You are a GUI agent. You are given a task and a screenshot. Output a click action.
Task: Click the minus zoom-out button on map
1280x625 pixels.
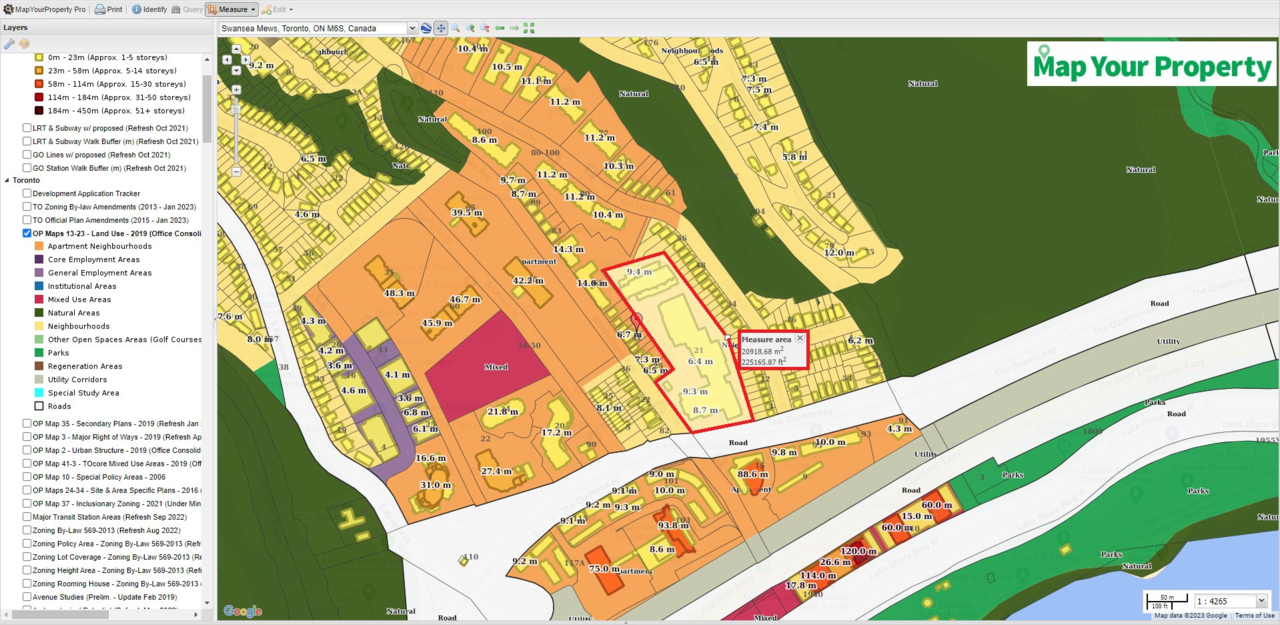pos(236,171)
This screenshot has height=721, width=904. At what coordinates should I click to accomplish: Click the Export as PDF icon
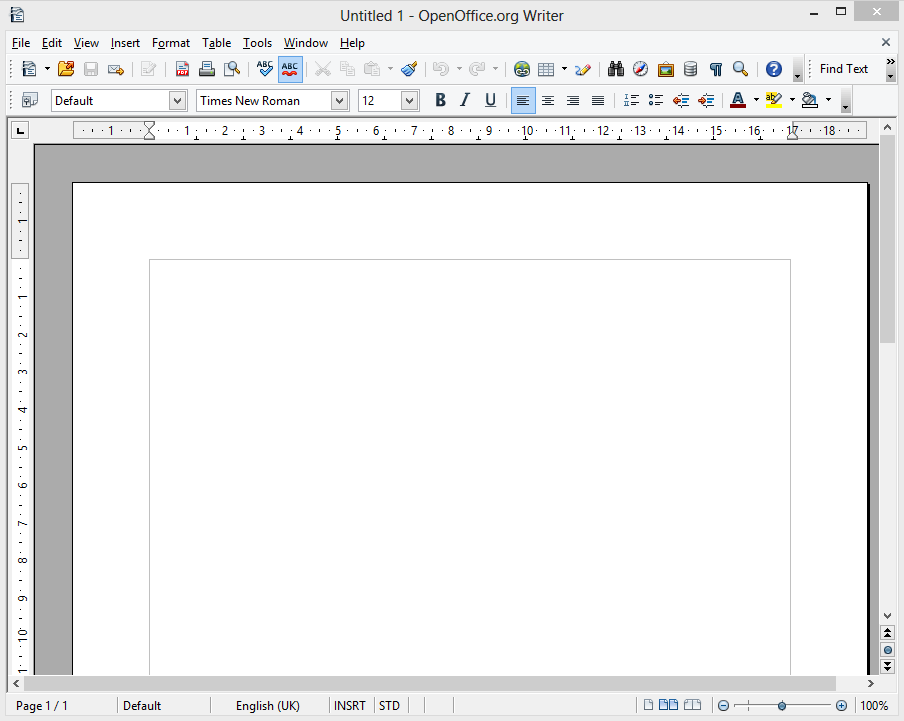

━━━━━━━━━━━━━━━━

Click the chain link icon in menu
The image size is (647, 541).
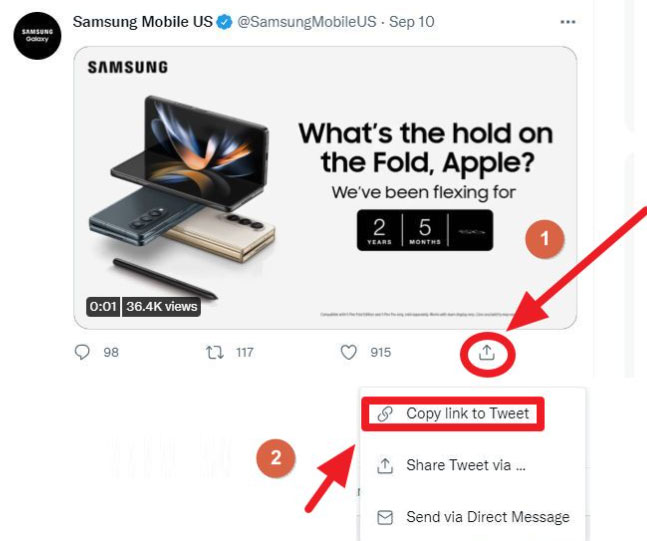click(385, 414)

━━━━━━━━━━━━━━━━

TASK DESCRIPTION —
If a line in the records above contains the word "icon", count it, then give the total and nothing else.

ANSWER FOR THE TASK —
2